Surveying the methodologies employed by these studies reveals a subtle, but vitally important, commonality. All of them measure discrimination at a statistical level, not an individual one. As a structural matter, this is not coincidental. As the world transitions to an increasingly algorithmic society, all signs now suggest we are leaving traditional brick-and-mortar establishments behind for a new breed of data driven ones. Yet in doing so, we are taking discretion out of the hands of individual decision-makers and putting it into the hands of algorithms. This transfer holds genuine promise of alleviating the kinds of overt prejudice that would have been familiar to activists in the Civil Rights Era of the 1960s. But is also means that discrimination itself will go digital. And when it does occur, it will manifest—almost by definition—at a macroscopic scale.

Why does this seemingly trivial distinction between in-person and statistical discrimination matter? Because not all of America’s civil rights laws cognize statistically-based discrimination claims. And as it so happens, Title II of the Civil Rights Act of 1964—one of the country’s most canonical statutes—may be among them. Today, a tentative consensus holds that certain major civil rights legislation do not extend to claims of ‘discriminatory effect’ based in statistical evidence. But, more than a quarter century after Title II’s passage, it remains genuinely unclear whether the statute is among them.

My article ‘Title 2.0: Discrimination Law in a Data Driven Society’ begins to explore the implications of this doctrinal uncertainty in a world where statistically-based claims are likely to be pressed against data driven establishments with increasing regularity. The goals of the article are twofold. First, it seeks to build upon adjacent scholarship by fleshing out the specific structural features of emerging business models that make Title II’s cognizance of ‘disparate effect’ claims so urgent. In doing so, it argues that it is not the ‘platform economy’ per se that poses an existential threat to the statute but something deeper. The true threat, to borrow Lawrence Lessig’s framing, is architectural in nature. It is the algorithms underlying ‘platform economy businesses’ that are of greatest doctrinal concern—regardless of whether such businesses operate inside the platform economy or outside it.
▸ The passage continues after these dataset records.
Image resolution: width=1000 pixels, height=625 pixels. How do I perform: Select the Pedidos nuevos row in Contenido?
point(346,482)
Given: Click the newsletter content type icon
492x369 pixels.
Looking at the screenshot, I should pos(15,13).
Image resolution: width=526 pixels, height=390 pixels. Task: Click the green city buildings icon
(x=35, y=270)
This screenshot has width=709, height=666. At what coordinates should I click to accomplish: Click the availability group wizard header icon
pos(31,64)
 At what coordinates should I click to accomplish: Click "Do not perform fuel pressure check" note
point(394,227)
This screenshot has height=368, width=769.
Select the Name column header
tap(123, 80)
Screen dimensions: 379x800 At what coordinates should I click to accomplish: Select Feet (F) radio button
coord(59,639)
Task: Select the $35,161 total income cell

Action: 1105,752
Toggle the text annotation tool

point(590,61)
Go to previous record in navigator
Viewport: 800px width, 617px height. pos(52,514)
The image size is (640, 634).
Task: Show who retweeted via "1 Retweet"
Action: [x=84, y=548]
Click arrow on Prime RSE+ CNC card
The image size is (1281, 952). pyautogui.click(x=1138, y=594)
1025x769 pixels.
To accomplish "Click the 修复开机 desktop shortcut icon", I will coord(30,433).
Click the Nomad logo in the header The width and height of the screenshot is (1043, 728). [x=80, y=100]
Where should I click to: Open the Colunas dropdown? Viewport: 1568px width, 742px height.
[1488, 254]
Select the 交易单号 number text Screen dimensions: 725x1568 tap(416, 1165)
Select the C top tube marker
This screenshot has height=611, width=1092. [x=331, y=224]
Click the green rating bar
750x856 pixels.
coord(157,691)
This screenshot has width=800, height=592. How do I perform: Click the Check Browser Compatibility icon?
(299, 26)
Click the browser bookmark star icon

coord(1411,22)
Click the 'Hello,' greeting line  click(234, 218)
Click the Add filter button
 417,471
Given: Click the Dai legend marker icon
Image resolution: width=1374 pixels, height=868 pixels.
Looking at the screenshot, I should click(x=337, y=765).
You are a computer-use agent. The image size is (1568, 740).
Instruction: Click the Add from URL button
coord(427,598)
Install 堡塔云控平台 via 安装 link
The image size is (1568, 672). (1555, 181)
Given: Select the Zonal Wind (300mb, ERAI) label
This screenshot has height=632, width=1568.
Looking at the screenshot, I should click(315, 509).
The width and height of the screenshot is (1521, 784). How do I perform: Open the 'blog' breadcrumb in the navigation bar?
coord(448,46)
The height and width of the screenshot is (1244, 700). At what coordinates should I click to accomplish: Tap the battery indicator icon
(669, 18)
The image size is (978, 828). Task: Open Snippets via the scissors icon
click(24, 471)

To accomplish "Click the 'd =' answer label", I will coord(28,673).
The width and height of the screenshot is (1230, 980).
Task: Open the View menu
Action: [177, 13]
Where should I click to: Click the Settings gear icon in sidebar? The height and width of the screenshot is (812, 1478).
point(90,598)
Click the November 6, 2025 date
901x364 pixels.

Second, the article joins others in calling for policy reforms focused on modernizing our civil rights canon. It argues that our transition from the ‘Internet Society’ to the ‘Algorithmic Society’ will demand that Title II receive a doctrinal update. If it is to remain relevant in the years and decades ahead, Title II must become Title 2.0.

Bryan Casey is a Lecturer at Stanford Law School and a Fellow at the Center for Automotive Research at Stanford.